Per la maggioranza dei cittadini del Kosovo, la terra promessa dell'indipendenza si è rivelata una sorta di delusione data la corruzione persistente, l'alto tasso di disoccupazione, le restrizioni sui visti e il fallimento del Paese ad unirsi alle principali organizzazioni internazionali”.
In grandi linee, lo stesso vale per l'Albania. Anche se in Albania l'influenza degli internazionali è meno diretta, nel senso che la sovranità dell'Albania sembra essere intatta, almeno sulla carta, sia l'UE e che l'Ambasciata degli Stati Uniti esercitano un notevole potere sui politici albanesi.
Anche se gli albanesi non hanno limitazioni per i visti, come i kosovari, e vivono in un paese riconosciuto a livello internazionale, la corruzione e il persistente alto tasso di disoccupazione hanno portato ad un continuo esodo degli albanesi verso l'UE.
La stessa cosa può essere detta a proposito della riforma del sistema giudiziario albanese, che come in Kosovo, è il risultato di una coalizione nazionale e internazionale. Come la recente elezione anticostituzionale del Procuratore Generale Temporaneo ha dimostrato, né gli internazionali né l'elite nazionale è interessata a sostenere effettivamente la legislazione approvata nel quadro della riforma giudiziaria.

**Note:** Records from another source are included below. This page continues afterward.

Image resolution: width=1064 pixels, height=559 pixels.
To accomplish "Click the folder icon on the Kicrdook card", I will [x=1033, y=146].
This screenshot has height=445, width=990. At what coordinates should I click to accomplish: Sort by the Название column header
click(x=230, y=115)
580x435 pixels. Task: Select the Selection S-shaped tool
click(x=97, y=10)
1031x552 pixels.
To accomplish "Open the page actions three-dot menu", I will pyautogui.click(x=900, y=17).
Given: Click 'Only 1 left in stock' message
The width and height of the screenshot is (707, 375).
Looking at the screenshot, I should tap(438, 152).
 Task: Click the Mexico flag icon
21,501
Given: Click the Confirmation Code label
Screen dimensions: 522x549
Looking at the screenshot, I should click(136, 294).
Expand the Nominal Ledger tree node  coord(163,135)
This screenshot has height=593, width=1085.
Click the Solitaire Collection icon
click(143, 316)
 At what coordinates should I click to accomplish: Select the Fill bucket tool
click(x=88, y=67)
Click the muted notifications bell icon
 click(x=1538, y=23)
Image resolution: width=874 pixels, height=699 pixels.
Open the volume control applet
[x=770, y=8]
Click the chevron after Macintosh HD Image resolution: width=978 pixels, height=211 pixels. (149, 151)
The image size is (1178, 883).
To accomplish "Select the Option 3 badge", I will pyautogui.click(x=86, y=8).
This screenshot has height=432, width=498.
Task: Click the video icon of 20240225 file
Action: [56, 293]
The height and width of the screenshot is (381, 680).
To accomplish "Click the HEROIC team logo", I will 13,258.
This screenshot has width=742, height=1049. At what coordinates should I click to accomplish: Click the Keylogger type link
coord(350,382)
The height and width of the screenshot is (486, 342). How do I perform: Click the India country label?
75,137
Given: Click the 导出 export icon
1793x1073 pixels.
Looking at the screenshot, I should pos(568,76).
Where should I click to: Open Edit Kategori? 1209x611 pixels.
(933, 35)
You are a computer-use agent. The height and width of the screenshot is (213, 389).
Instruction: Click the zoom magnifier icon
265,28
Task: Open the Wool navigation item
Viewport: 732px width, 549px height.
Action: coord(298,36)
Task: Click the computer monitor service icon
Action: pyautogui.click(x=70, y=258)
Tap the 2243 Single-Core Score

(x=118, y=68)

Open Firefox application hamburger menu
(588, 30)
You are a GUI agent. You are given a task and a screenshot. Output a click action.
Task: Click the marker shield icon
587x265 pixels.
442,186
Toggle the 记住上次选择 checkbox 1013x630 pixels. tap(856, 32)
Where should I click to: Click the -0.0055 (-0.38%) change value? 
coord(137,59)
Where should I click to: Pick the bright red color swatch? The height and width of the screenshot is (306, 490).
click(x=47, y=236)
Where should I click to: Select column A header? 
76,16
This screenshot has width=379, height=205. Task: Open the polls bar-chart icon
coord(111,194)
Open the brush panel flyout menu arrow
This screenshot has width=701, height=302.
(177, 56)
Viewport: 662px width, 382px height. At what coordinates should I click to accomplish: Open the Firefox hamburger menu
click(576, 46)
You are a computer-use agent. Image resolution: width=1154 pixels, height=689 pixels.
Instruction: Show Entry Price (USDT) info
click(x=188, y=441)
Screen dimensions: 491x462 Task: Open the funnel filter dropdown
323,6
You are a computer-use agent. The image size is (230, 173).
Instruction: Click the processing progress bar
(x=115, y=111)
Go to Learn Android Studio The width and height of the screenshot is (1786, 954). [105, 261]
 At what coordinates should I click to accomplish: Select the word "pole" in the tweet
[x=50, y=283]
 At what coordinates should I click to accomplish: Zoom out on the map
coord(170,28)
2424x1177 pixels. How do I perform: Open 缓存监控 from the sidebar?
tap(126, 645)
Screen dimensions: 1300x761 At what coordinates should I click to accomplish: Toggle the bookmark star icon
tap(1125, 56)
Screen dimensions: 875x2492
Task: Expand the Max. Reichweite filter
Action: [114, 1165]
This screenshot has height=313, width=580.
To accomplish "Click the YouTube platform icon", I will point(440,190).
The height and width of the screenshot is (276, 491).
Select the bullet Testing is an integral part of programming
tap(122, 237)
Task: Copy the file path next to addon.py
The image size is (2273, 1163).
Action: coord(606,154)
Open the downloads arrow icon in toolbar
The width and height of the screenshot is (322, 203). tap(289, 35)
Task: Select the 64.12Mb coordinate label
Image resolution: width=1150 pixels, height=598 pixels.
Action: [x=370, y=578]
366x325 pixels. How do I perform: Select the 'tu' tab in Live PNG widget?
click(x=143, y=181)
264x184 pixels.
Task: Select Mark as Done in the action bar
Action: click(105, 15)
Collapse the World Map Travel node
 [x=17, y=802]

Per gli internazionali e per il Governo Rama il rafforzamento effettivo del sistema giudiziario albanese è stato, proprio come in Kosovo, una “motivazione secondaria.” E se nei prossimi mesi il Consiglio dei Ministri dell'Unione Europea decide di non aprire i negoziati di adesione con l'Albania, Rama sarà stato bravo a mettere in atto la riforma del sistema giudiziario per soddisfare i propri desideri.
La sua strategia è semplice: fare abbastanza progressi per impressionare gli internazionali, ma non abbastanza per minacciare il suo potere. Egli può ancora staccare la spina in qualsiasi momento, e gli sviluppi in Kosovo dovrebbero essere un monito per qualsiasi internazionale in Albania che pensa che la riforma del sistema giudiziario può solo andare avanti.